The basis of TNR programs is the proposition that spaying or neutering the animals in feral cat colonies will, over time, reduce the number of kittens born into the colonies, so that the population of feral cats will decline over time, to the point that they are eventually not a problem. But even a brief consideration of the numbers of feral cats in Athens-Clarke County points out the problematic nature of a TNR program in this community. While there are no hard data on the number of feral cats in the county, documentation from county government staff included with the proposed new ordinance reviewed by the full commission Thursday estimates the population “likely numbers in the low thousands.”

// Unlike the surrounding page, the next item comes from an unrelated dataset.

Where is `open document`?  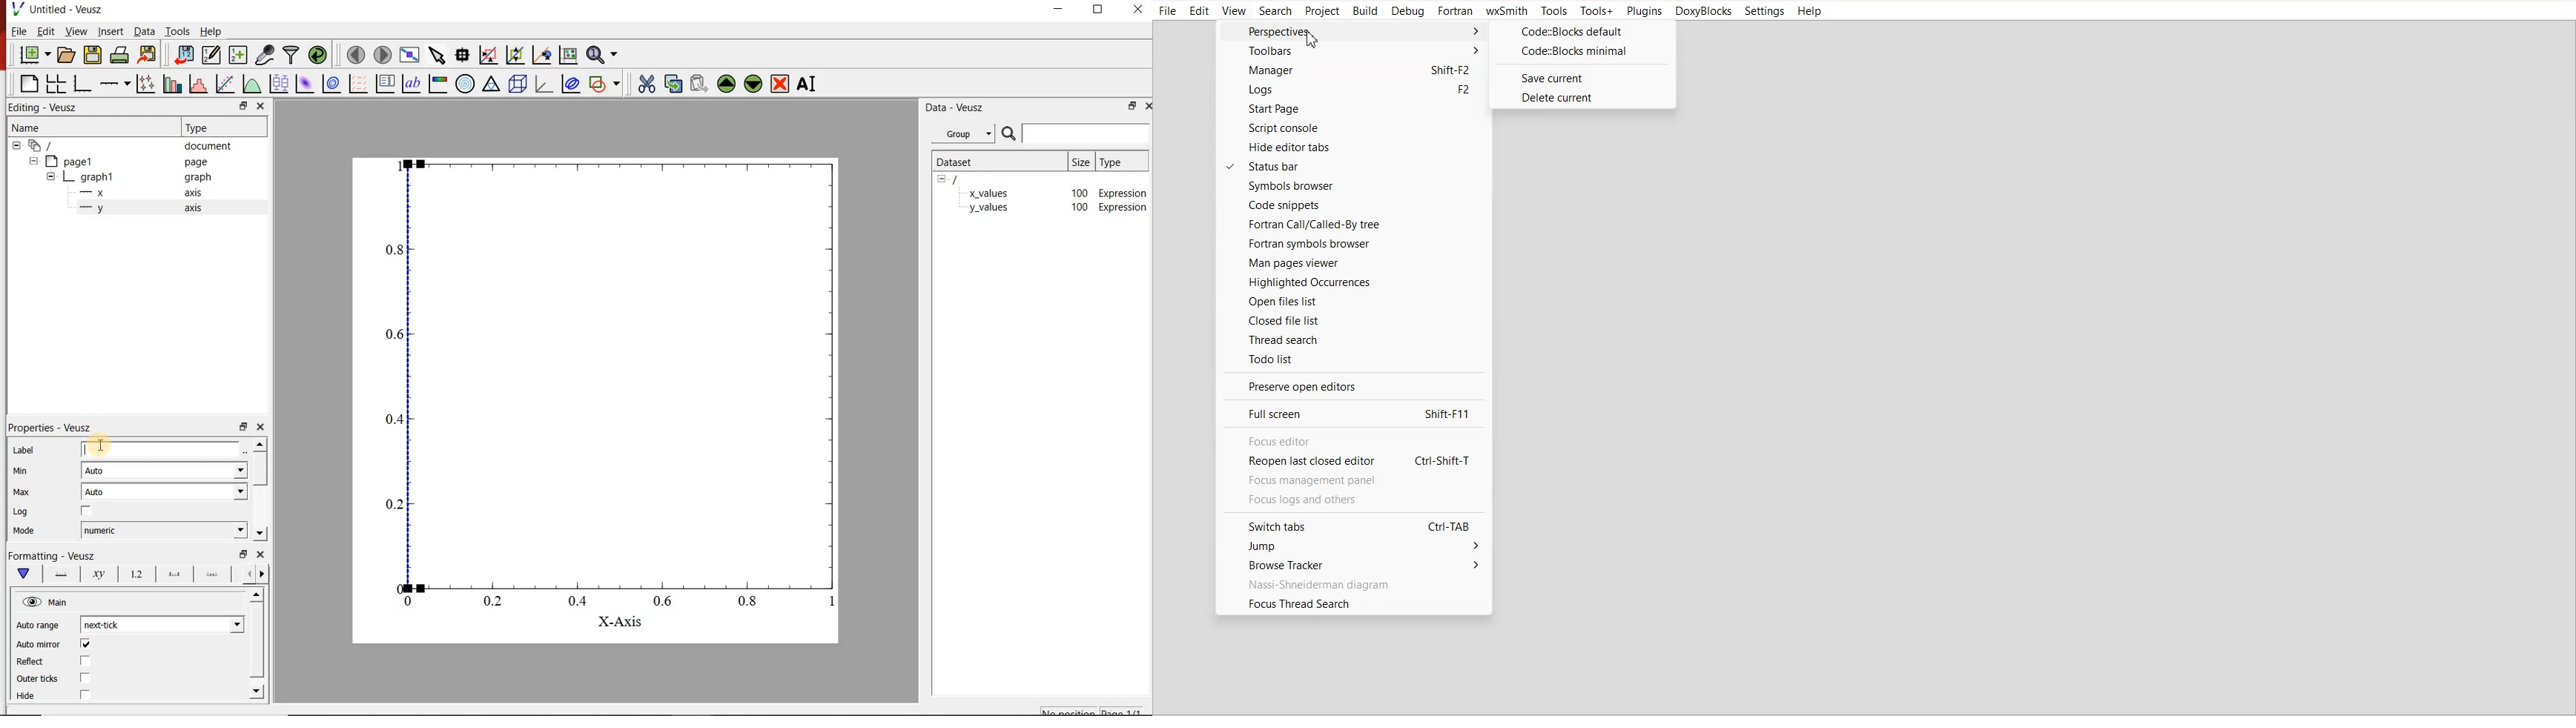
open document is located at coordinates (67, 54).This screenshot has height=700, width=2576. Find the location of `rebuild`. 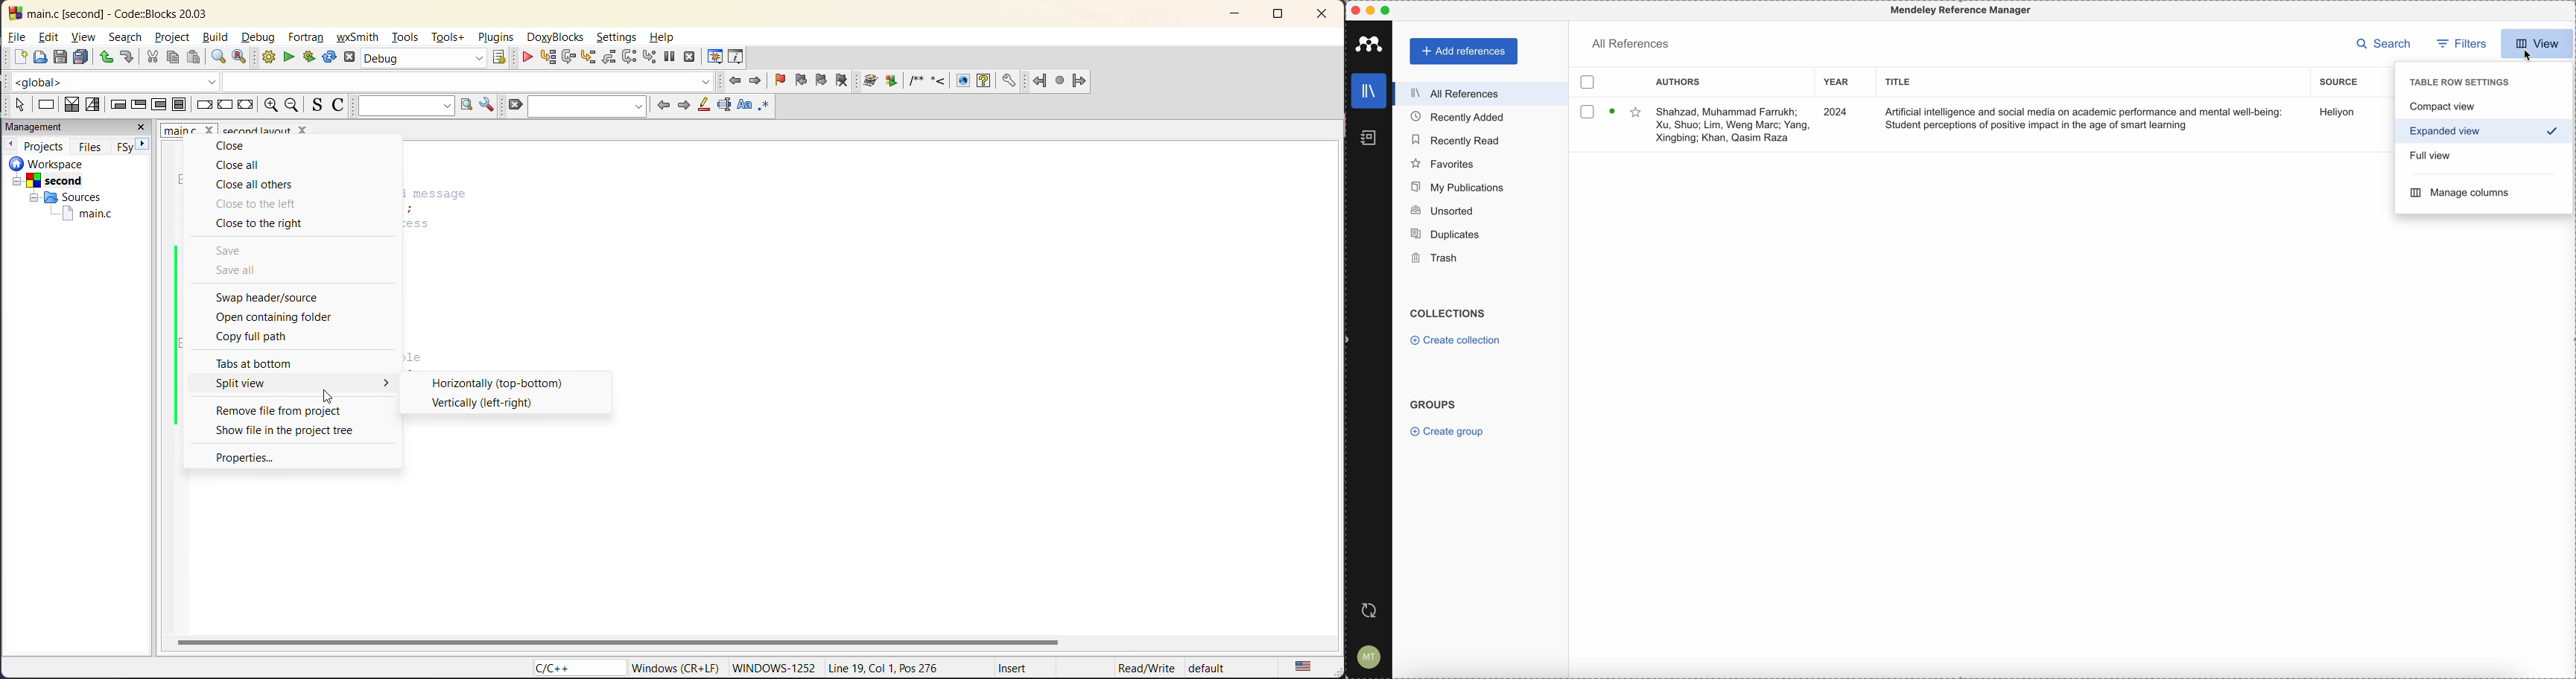

rebuild is located at coordinates (329, 58).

Obviously, not all feral cats would necessarily have to be spayed or neutered for the program to be effective. But even after the implementation of a TNR program, large numbers of cats would continue to reproduce, and the difficulty of spaying or neutering a sufficient number of cats to appreciably impact the population would remain at some significant order of magnitude. Also to be considered is the possibility that, once word spread about a TNR program, cat owners who might have chosen other methods of getting rid of their unwanted pets will simply release them into the wild, in the knowledge, or at least the hope, that the animal would receive some care, thereby increasing the feral population.
There are also problematic issues of property rights associated with a TNR program. The question, of course, is whether residents of areas near where feral cat colonies are being maintained should have to be subjected to the possibility that they, or their pets, or the wildlife that might frequent their property, might come into contact with a diseased or otherwise dangerous feral cat. More immediately, though, it’s clear that the TNR proposal is based on some tenuous propositions. If such a program was implemented without any wider gauging of public interest – a likely possibility, given that the commission could vote on the proposal as early as March 2 – county officials would simply have to hope that a sufficient number of citizens would be interested in taking on the tremendous responsibility of managing feral cat colonies, and would have to continue hoping that interest in the program would be sustained over many years, if not in perpetuity.
A final point that must be addressed here is the speed with which the commission appears to be moving on the issue, and its apparent lack of interest in obtaining a wide range of views on the subject of controlling feral cats. As the citizens who offered comment on the proposal at Thursday’s commission meeting – both pro and con – revealed, there is ample reason for the commission to take a measured approach to the issue, particularly insofar as a TNR program is concerned. At the very least, the mayor and commission owe this community a full and open discussion of how they and the people they represent should approach this important public health issue.